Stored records
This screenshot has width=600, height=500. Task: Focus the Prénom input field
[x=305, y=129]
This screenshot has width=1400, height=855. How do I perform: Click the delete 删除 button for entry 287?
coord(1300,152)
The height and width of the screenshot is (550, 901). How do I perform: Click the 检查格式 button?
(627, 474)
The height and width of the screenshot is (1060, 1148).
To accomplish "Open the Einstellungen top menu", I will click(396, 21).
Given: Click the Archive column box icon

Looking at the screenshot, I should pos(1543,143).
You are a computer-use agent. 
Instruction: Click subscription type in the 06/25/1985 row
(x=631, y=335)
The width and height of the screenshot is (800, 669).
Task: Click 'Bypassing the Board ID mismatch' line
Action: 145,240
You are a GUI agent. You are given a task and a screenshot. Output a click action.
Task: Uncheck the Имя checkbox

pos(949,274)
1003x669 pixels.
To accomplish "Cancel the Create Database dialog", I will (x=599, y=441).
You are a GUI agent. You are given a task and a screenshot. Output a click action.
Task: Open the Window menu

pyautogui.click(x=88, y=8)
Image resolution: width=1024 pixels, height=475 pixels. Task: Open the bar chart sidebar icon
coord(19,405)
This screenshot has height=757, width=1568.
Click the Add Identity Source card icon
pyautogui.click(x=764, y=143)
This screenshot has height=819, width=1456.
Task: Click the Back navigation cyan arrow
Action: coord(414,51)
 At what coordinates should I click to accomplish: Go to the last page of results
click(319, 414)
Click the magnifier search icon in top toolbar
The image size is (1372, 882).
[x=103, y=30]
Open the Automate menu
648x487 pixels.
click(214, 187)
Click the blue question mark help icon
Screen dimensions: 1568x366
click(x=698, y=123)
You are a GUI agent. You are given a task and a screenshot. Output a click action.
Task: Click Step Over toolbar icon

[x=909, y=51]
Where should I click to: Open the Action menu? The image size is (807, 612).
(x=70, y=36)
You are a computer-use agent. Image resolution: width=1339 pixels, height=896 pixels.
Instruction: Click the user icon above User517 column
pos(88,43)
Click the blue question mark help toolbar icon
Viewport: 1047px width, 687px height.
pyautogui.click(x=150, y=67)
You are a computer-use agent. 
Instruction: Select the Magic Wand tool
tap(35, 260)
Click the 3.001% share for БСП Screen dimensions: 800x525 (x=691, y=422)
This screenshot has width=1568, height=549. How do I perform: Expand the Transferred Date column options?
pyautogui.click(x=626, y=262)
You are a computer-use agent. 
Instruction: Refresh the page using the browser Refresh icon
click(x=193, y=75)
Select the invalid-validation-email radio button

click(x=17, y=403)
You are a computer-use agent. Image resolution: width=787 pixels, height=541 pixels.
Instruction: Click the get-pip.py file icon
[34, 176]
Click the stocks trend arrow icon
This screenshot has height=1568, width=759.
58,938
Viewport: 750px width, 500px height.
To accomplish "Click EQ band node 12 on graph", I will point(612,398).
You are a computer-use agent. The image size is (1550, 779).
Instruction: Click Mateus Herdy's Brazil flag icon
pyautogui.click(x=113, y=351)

▶ [PROBLEM DESCRIPTION]:
Put the lines above into a Markdown table with the columns "No." and "Line", numbering each row and leaving out the blank lines.

▶ [RIGHT ANSWER]:
| No. | Line |
|---|---|
| 1 | This screenshot has width=600, height=500. Task: Focus the Prénom input field |
| 2 | [x=305, y=129] |
| 3 | This screenshot has width=1400, height=855. How do I perform: Click the delete 删除 button for entry 287? |
| 4 | coord(1300,152) |
| 5 | The height and width of the screenshot is (550, 901). How do I perform: Click the 检查格式 button? |
| 6 | (627, 474) |
| 7 | The height and width of the screenshot is (1060, 1148). |
| 8 | To accomplish "Open the Einstellungen top menu", I will click(396, 21). |
| 9 | Given: Click the Archive column box icon |
| 10 | Looking at the screenshot, I should pos(1543,143). |
| 11 | You are a computer-use agent.  |
| 12 | Instruction: Click subscription type in the 06/25/1985 row |
| 13 | (x=631, y=335) |
| 14 | The width and height of the screenshot is (800, 669). |
| 15 | Task: Click 'Bypassing the Board ID mismatch' line |
| 16 | Action: 145,240 |
| 17 | You are a GUI agent. You are given a task and a screenshot. Output a click action. |
| 18 | Task: Uncheck the Имя checkbox |
| 19 | pos(949,274) |
| 20 | 1003x669 pixels. |
| 21 | To accomplish "Cancel the Create Database dialog", I will (x=599, y=441). |
| 22 | You are a GUI agent. You are given a task and a screenshot. Output a click action. |
| 23 | Task: Open the Window menu |
| 24 | pyautogui.click(x=88, y=8) |
| 25 | Image resolution: width=1024 pixels, height=475 pixels. Task: Open the bar chart sidebar icon |
| 26 | coord(19,405) |
| 27 | This screenshot has height=757, width=1568. |
| 28 | Click the Add Identity Source card icon |
| 29 | pyautogui.click(x=764, y=143) |
| 30 | This screenshot has height=819, width=1456. |
| 31 | Task: Click the Back navigation cyan arrow |
| 32 | Action: coord(414,51) |
| 33 |  At what coordinates should I click to accomplish: Go to the last page of results |
| 34 | click(319, 414) |
| 35 | Click the magnifier search icon in top toolbar |
| 36 | The image size is (1372, 882). |
| 37 | [x=103, y=30] |
| 38 | Open the Automate menu |
| 39 | 648x487 pixels. |
| 40 | click(214, 187) |
| 41 | Click the blue question mark help icon |
| 42 | Screen dimensions: 1568x366 |
| 43 | click(x=698, y=123) |
| 44 | You are a GUI agent. You are given a task and a screenshot. Output a click action. |
| 45 | Task: Click Step Over toolbar icon |
| 46 | [x=909, y=51] |
| 47 | Where should I click to: Open the Action menu? The image size is (807, 612). |
| 48 | (x=70, y=36) |
| 49 | You are a computer-use agent. Image resolution: width=1339 pixels, height=896 pixels. |
| 50 | Instruction: Click the user icon above User517 column |
| 51 | pos(88,43) |
| 52 | Click the blue question mark help toolbar icon |
| 53 | Viewport: 1047px width, 687px height. |
| 54 | pyautogui.click(x=150, y=67) |
| 55 | You are a computer-use agent.  |
| 56 | Instruction: Select the Magic Wand tool |
| 57 | tap(35, 260) |
| 58 | Click the 3.001% share for БСП Screen dimensions: 800x525 (x=691, y=422) |
| 59 | This screenshot has width=1568, height=549. How do I perform: Expand the Transferred Date column options? |
| 60 | pyautogui.click(x=626, y=262) |
| 61 | You are a computer-use agent.  |
| 62 | Instruction: Refresh the page using the browser Refresh icon |
| 63 | click(x=193, y=75) |
| 64 | Select the invalid-validation-email radio button |
| 65 | click(x=17, y=403) |
| 66 | You are a computer-use agent. Image resolution: width=787 pixels, height=541 pixels. |
| 67 | Instruction: Click the get-pip.py file icon |
| 68 | [34, 176] |
| 69 | Click the stocks trend arrow icon |
| 70 | This screenshot has height=1568, width=759. |
| 71 | 58,938 |
| 72 | Viewport: 750px width, 500px height. |
| 73 | To accomplish "Click EQ band node 12 on graph", I will point(612,398). |
| 74 | You are a computer-use agent. The image size is (1550, 779). |
| 75 | Instruction: Click Mateus Herdy's Brazil flag icon |
| 76 | pyautogui.click(x=113, y=351) |